-------- Verilen Metin --------
Paylaş
- Müzikal arayışınızda enstrüman seçiminizin hikayesini dinlemek isteriz?
Rumeli kökenli bir ailenin son üyesiyim. En büyük şansımız sevgili babamız Muzaffer Baktagir’in müzik aşkıydı. Öyle ki dede mesleği olan ayakkabıcılığı yaparken bile dükkândaki notalar ve arkadaşlarıyla meşk hali işinin önüne geçmişti. Kendimi bildim bileli evimizin her odasında Türk müziği enstrümanı vardı ve kendi çapında kanun, ud ve kemanı güzel icra ederdi. Kırklareli’ndeki Musiki Cemiyeti’nin de kurucularından biri olan babamın hali bizi de çok etkiledi. 7 yaşında mandolinle başlayan müzik serüvenim, 8 yaşında bağlamaya sevdalanarak devam etti. 14 yaşına kadar aralıksız çaldım. Bu süreçte babam arada kanunu da işaret ederdi ama gözüm görmezdi. Bir gün hastalık dönemimde babam, nasılsa yine alırım diye, bağlamamı ihtiyacı olan birine hediye etmişti. Ben zaten müzikte şifayı kapmışım (gülerek), önümde duran kanuna keskin bir başlangıç yaptım. İlk 6 dersi babamdan aldım. Farklı bir şekilde bu enstrümanla bütünleştiğimi hissettim. 1988’de İTÜ Türk Musikisi Devlet Konservatuarı’ndan mezun oldum. 36 yıldır da hiç başka arayışım olmadı. Bir enstrüman insan ömrü gibi, bazen ömür bile yetmiyor. Kanunumla birbirimize karşılıklı bir şeyler öğreterek yol alıyoruz.
- Kanunu ve sırlarını çözme yolculuğunuzu bize nasıl anlatırsınız?
-------- Çalışma Malzemesi --------
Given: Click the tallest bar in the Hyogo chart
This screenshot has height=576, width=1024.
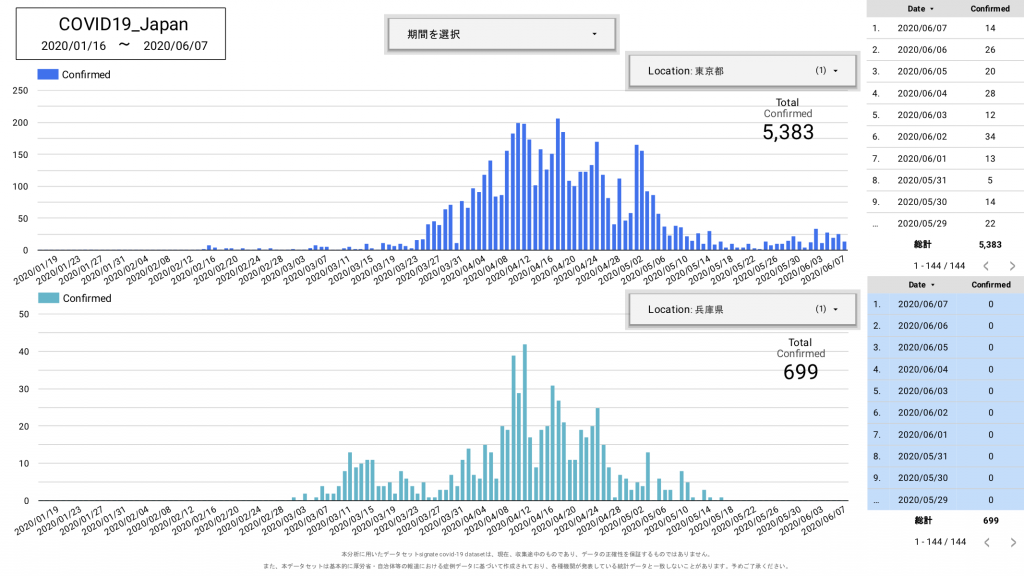Looking at the screenshot, I should [524, 422].
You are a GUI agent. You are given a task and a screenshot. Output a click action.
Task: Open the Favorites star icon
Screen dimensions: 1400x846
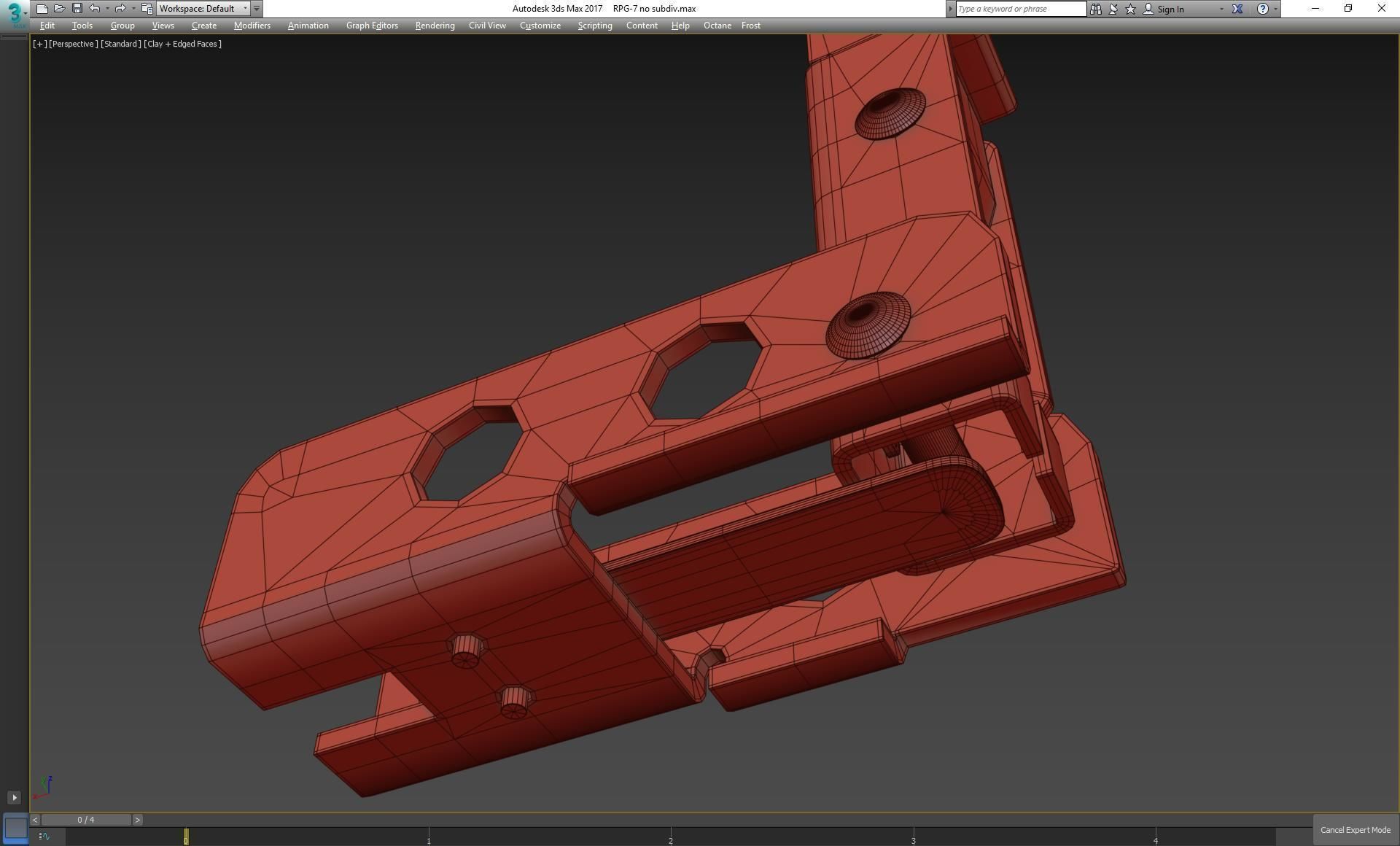(x=1130, y=9)
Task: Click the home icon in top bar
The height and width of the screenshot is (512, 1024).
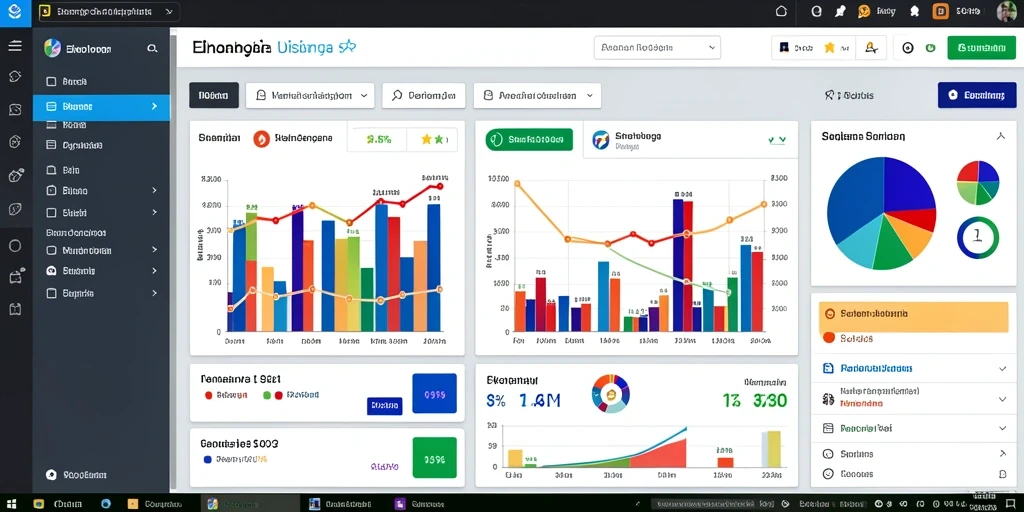Action: [x=781, y=11]
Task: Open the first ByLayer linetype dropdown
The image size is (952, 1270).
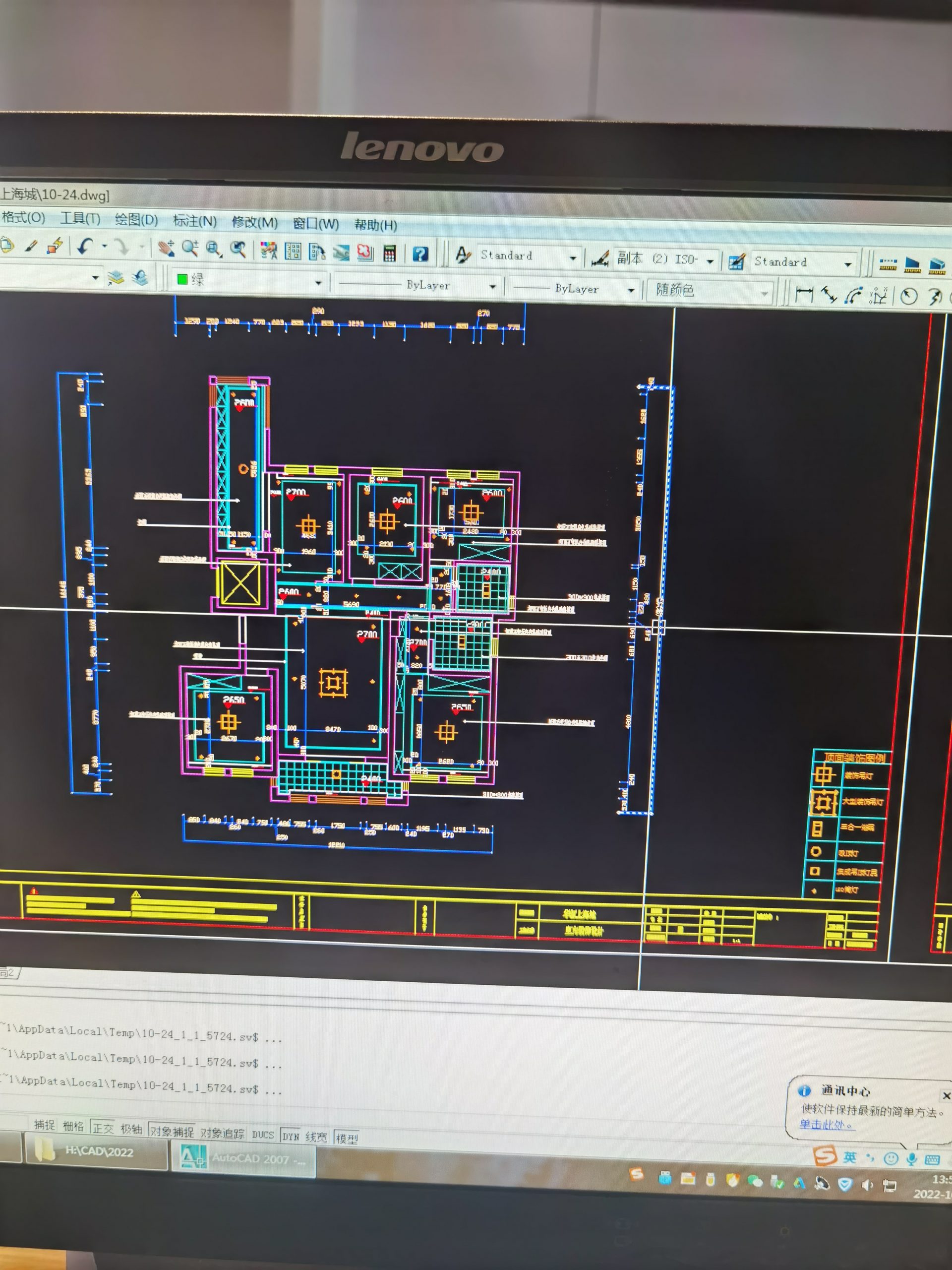Action: click(x=492, y=286)
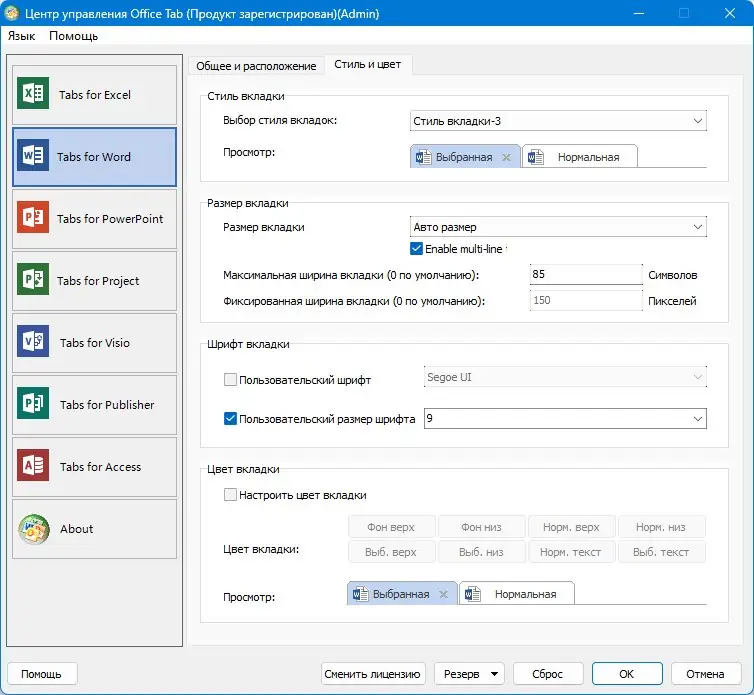Click the Сменить лицензию button
Viewport: 754px width, 695px height.
(x=373, y=674)
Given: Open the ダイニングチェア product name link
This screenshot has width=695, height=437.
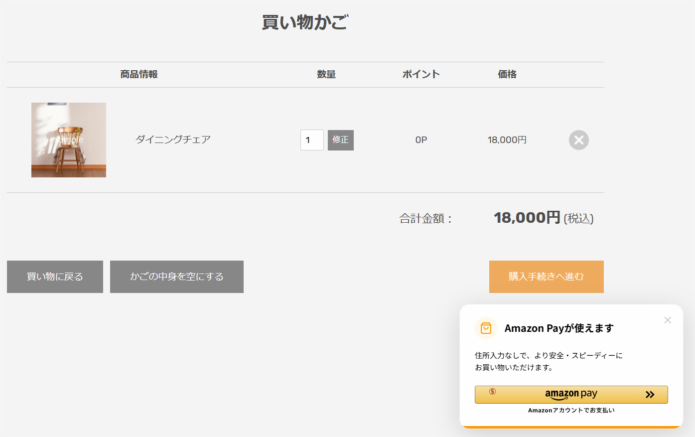Looking at the screenshot, I should click(173, 140).
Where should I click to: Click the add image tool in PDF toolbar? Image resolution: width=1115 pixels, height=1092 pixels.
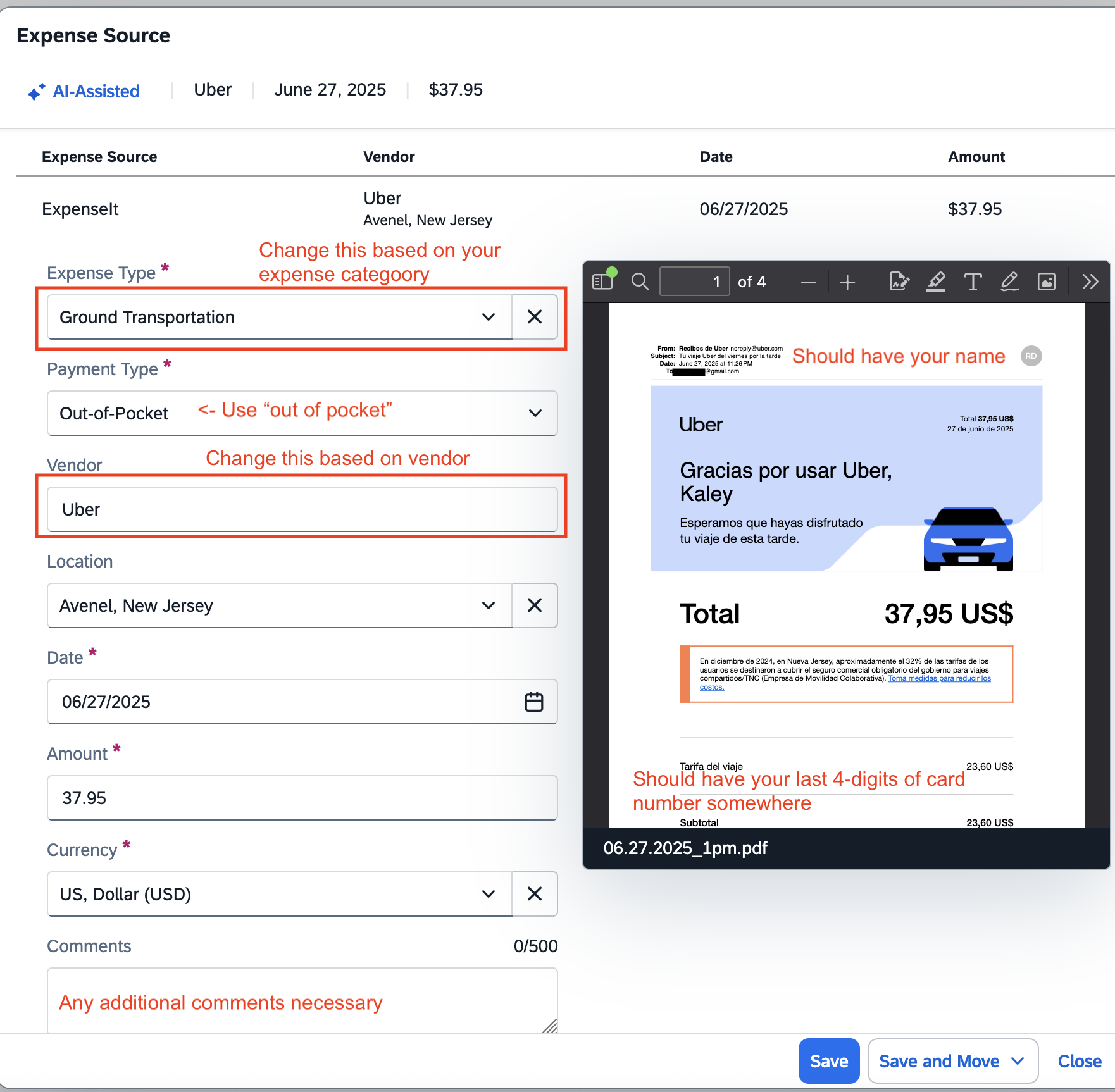point(1047,282)
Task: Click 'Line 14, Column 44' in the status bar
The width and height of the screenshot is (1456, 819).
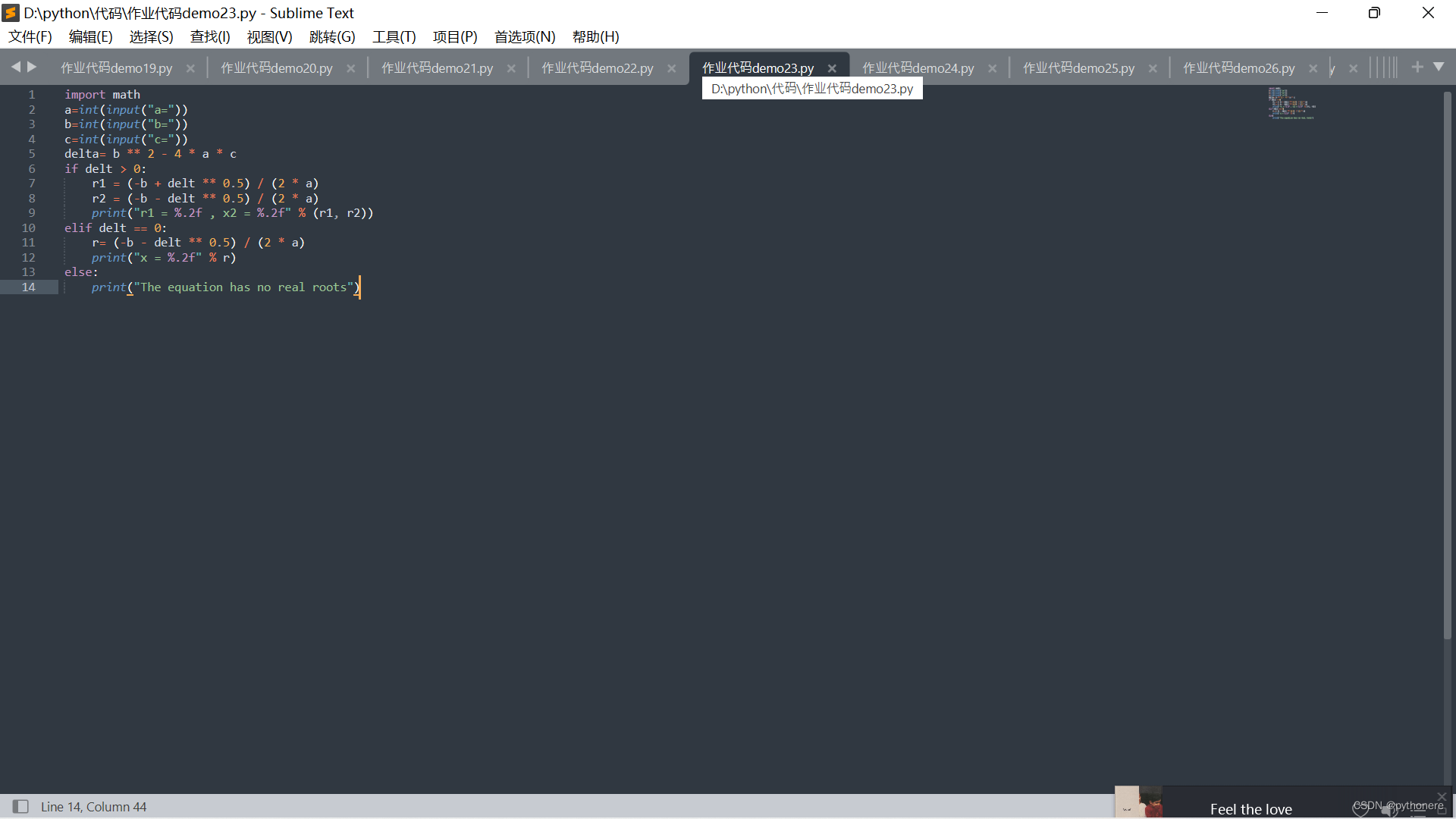Action: coord(94,806)
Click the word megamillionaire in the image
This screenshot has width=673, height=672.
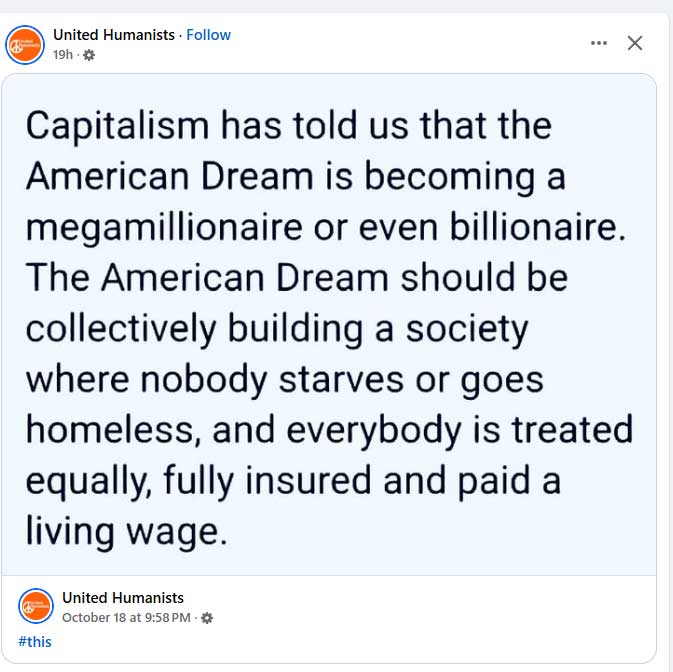164,228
--------
Görevin Amacı:
Kanun üzerine yapılan söyleşiye göre aşağıdaki soruları cevaplayınız.
1. Müzik serüveni kaç yaşında ve hangi enstrümanla başlamıştır?
2. Muzaffer Baktagir, Kırklareli'ndeki hangi kuruluşun kurucuları arasındadır?
3. Konuşan kişi hangi yıl, hangi kurumdan mezun olmuştur?

Beklenen Cevap:
1. 7 yaşında, mandolinle başlamıştır.
2. Musiki Cemiyeti'nin kurucuları arasındadır.
3. 1988'de İTÜ Türk Musikisi Devlet Konservatuarı'ndan mezun olmuştur.